── EXTRACT ──
Gluing your own donuts:
https://www.youtube.com/watch?v=hm7z1rz-74s - Special thanks to Edward Pickering!
Truing tires:
https://www.youtube.com/watch?v=8wqHOLWq6Uc - Special thanks to Edward Pickering!

The following information came from HERE, with some editing and information added. Thanks Christian!

THIS MAY NEED UPDATING FOR THE NEW BLACK CRC CARPET

Brands:
BSR, CRC, Jaco:
Pro One is no longer selling to the public, but it and the brands above are all mounted by BSR and use the same foam. The nomenclature of the BSR vs Jaco/CRC is a little different in a few instances but is otherwise the same. The BSR foam consists of three families, and can be identifed as synthetics, naturals, and blends.

Synthetics - The old school, light weight, easy to true "dry feeling" tires. These include tires like CRC/Jaco Yellow (BSR White), Black, Gray, etc. These tires offer the highest wear rate and lowest grip. Many racers continue to use these nder high bite conditions.

Naturals - These tires are usually the best alternative for low bite and asphalt. They include Pink, Magenta, Double Pink, Lilac (BSR Team Purple), Purple, and other tires. These tires provide a ton of grip, but tend to get sticky in high bite conditions. This rubber does not wear as easily, and the cars will pick up gunk and fibers from the carpet under most high bite conditions. This is especially bad if the humidity is high.

Blends - These are the tires most people run today. They were initially called "JFT foam" by some, as it was believed that the tires were the same as the JFT tires. We can divide the blends further into two groups: high rubber and low rubber content. The high rubber would be the new rear Orange and Red from the BSR family, and the low rubber would be the Green and Blue varieties. When, asked about the difference, John Foister from BSR Tires said they came from the same "family" of foam, but they offered different grip. According to John, the Green/Blue has more bite than Orange/Red, but from track testing Oranges offer more bite than Green (being equivalent to in hardness) when the grip is high and absolutely no grip when it is lower. The Orange foam has a denser pore structure and the tire is not as prone to chunking. It is also important to note is that BSR Blue rears are not the same as the BSR Blue fronts!
───
EXERCISE TASK A -> Shift every coordinate in the answers of the records by adding 24 to it, and write out again the part of the records that opens with their first line and closes with the line containing "point(37,503)", with both end lines and the requests included.
── DATA TO PROCESS ──
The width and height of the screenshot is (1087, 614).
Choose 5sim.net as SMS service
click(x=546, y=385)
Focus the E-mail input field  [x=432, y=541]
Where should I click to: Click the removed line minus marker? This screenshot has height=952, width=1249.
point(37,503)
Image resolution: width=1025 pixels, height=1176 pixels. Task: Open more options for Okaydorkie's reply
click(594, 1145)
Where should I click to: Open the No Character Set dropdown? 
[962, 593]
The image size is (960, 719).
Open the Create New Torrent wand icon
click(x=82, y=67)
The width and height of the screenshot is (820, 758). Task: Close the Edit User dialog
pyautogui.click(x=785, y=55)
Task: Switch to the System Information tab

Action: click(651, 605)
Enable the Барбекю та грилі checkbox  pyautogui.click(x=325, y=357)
───
EXERCISE TASK B -> Please say whether each statement agrees with the text on foam tires, answering yes or no and quoting the words that decide it: (i) the naturals give a lot of grip; (ii) BSR Blue rears are the same as BSR Blue fronts; (iii) synthetics have the lowest wear rate.

FULL RESPONSE A ->
The width and height of the screenshot is (1087, 614).
Choose 5sim.net as SMS service
click(x=570, y=409)
Focus the E-mail input field  [x=456, y=565]
Where should I click to: Click the removed line minus marker? This screenshot has height=952, width=1249.
point(61,527)

FULL RESPONSE B ->
(i) Yes: "These tires provide a ton of grip"
(ii) No: "BSR Blue rears are not the same as the BSR Blue fronts!"
(iii) No: "These tires offer the highest wear rate and lowest grip."